22 milhões de páginas em Braille
A Fundação Dorina Nowil para Cegos possui uma das maiores imprensa Braille do mundo e é responsável por grande parte da produção nacional de livros didáticos, paradidáticos, acadêmicos, best-sellers e obras literárias em áudio e no sistema braille. Todo material, feito com recursos do Ministério da Educação e de parceiros, é distribuído gratuitamente para os 27 estados brasileiros e Distrito Federal. No ano passado, a Fundação produziu 22 milhões de páginas em braille e 160 mil livros falados.
A Fundação ainda faz, semanalmente, 3,4 mil exemplares em Braille da Revista Veja. "Outros 300 títulos em áudio serão doados ainda, neste ano, para a Biblioteca Pública do Paraná. Produzimos aquilo que o deficiente visual solicita, por e-mail, cartas ou telefone. É claro que não conseguimos atender todo mundo em pouco tempo. Pode demorar 20 dias ou um mês. No ano passado, 900 pedidos de cópias únicas, como provas, apostilas, material de pesquisa e livros específicos do ensino superior foram entregues", disse o presidente da Fundação, Alfredo Weiszflog.
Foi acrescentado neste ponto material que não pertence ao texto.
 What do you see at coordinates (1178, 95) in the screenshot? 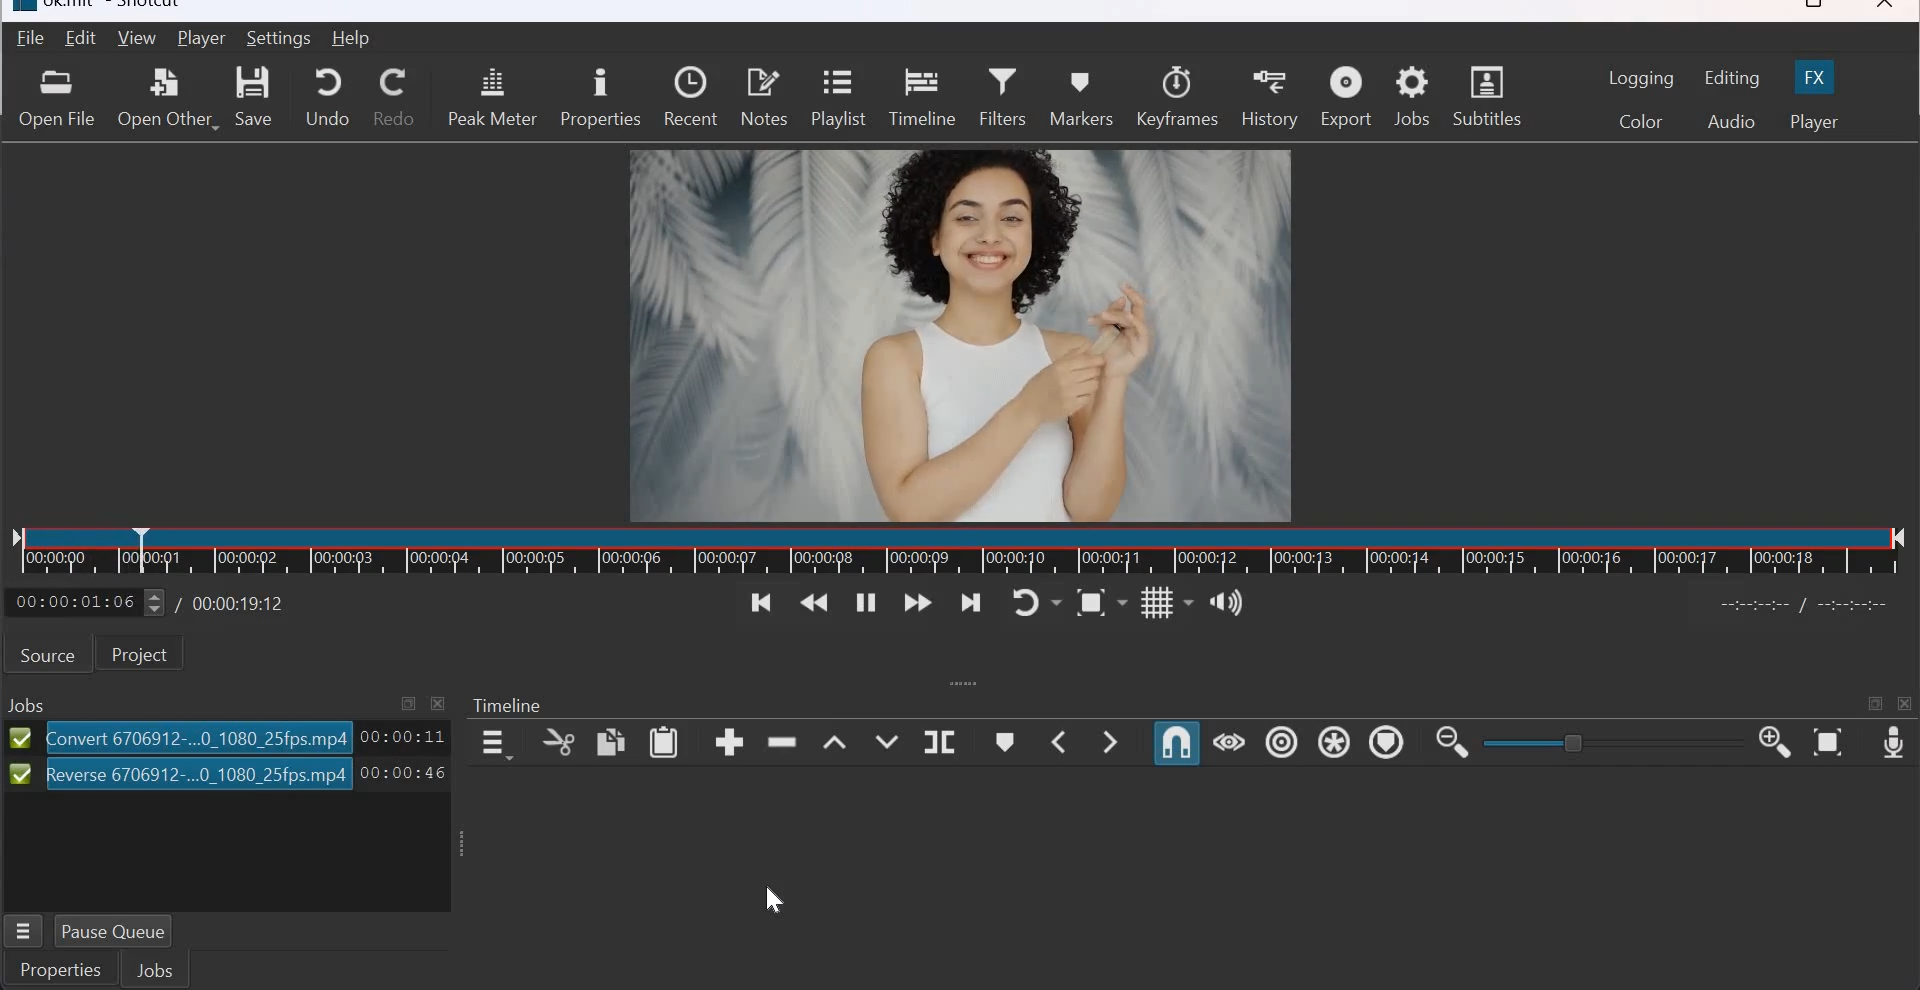
I see `Keyframes` at bounding box center [1178, 95].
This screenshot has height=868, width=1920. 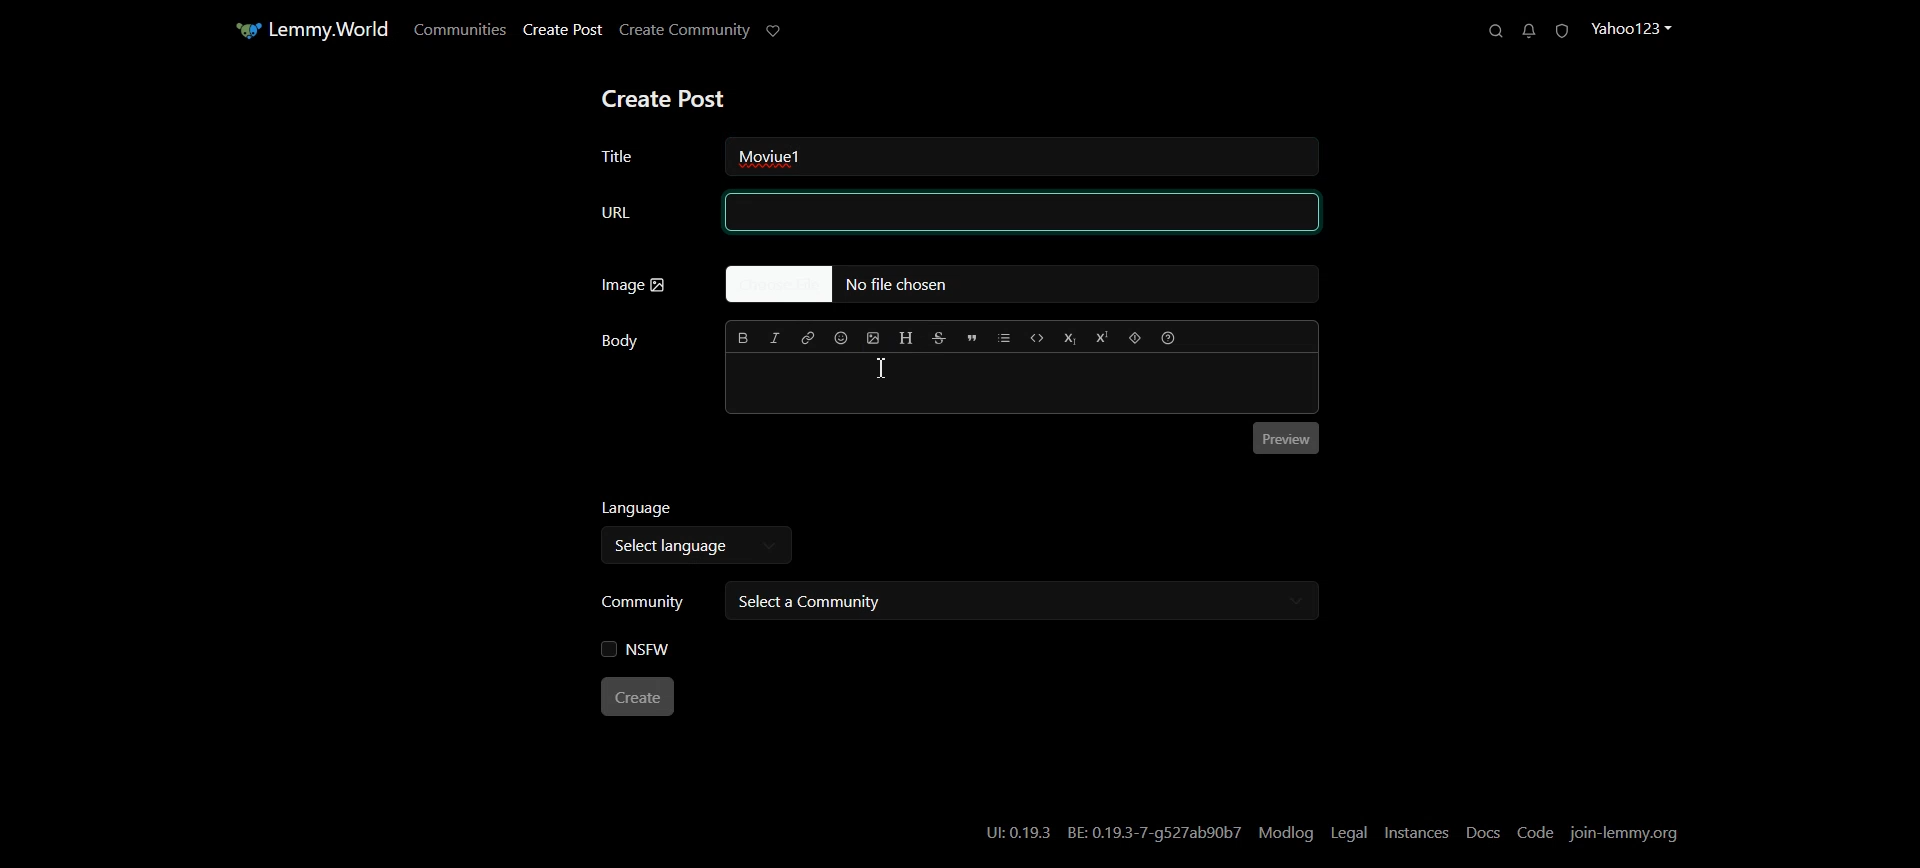 What do you see at coordinates (940, 338) in the screenshot?
I see `Strikethrough` at bounding box center [940, 338].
"Cada caso é estudado e atendemos na medida do possível. Livros de Ciências, Biologia, Física e Geografia que trazem muitas imagens, fórmulas, mapas e desenhos mais complexos se tornam um desafio para nossa equipe. Colocamos profissionais especializados de edição para criar um material em Braille, às vezes, manual mesmo", conta ele. A Fundação Dorina Nowil publicou livros infantis coloridos, com letras ampliadas e escrita Braille que promovem a inclusão da criança cega: podem ser lidos por quem enxerga, pelo cego total e por quem tem visão subnormal.
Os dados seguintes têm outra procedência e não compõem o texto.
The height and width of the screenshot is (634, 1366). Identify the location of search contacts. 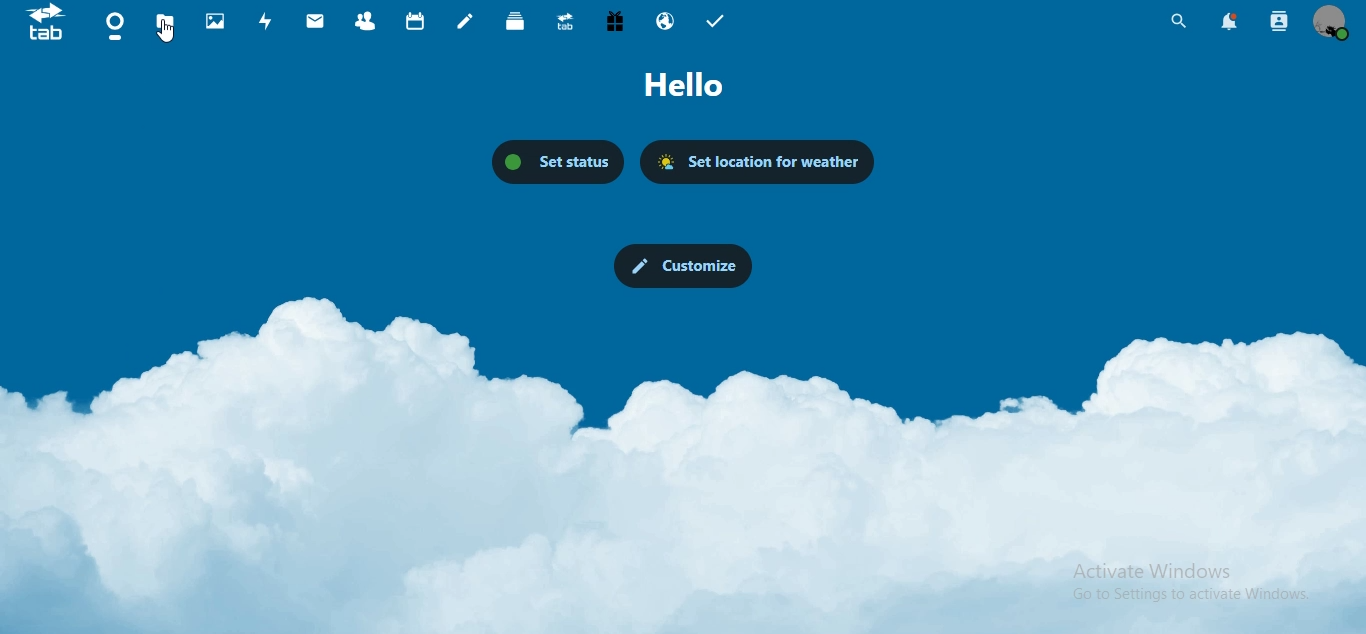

Em Curitiba, a gráfica Braille da Associação dos Deficientes Visuais do Paraná (Adevipar), no bairro de Sítio Cercado, produziu quase 91 mil páginas, em 2007 - os números de 2008 ainda não foram fechados. Cerca de 80% da produção da gráfica é de material didático para as redes pública e privada. O restante corresponde a extratos bancários, contas de água e de luz - para quase 450 usuários no Estado -, cartões de visita, santinhos, etiquetas para acervo de museus - Museu de Arte Contemporânea e Alfredo Andersen.
A gráfica fez também as etiquetas em PVC para o Jardim das Sensações, no Jardim Botânico. Toda arrecadação é revertida em benefício da própria entidade, que mantém um Centro de Atendimento Especializados na área da Deficiência Visual. "Nos últimos dez anos, é perceptível a mudança de inclusão da pessoa cega, o acesso aos espaços públicos, à educação, à comunicação, ao convívio social, ao emprego. É uma conquista lenta, mas acontece", opina Jaime de Oliveira, 39, revisor de Braille da gráfica da Adevipar. (F.G.)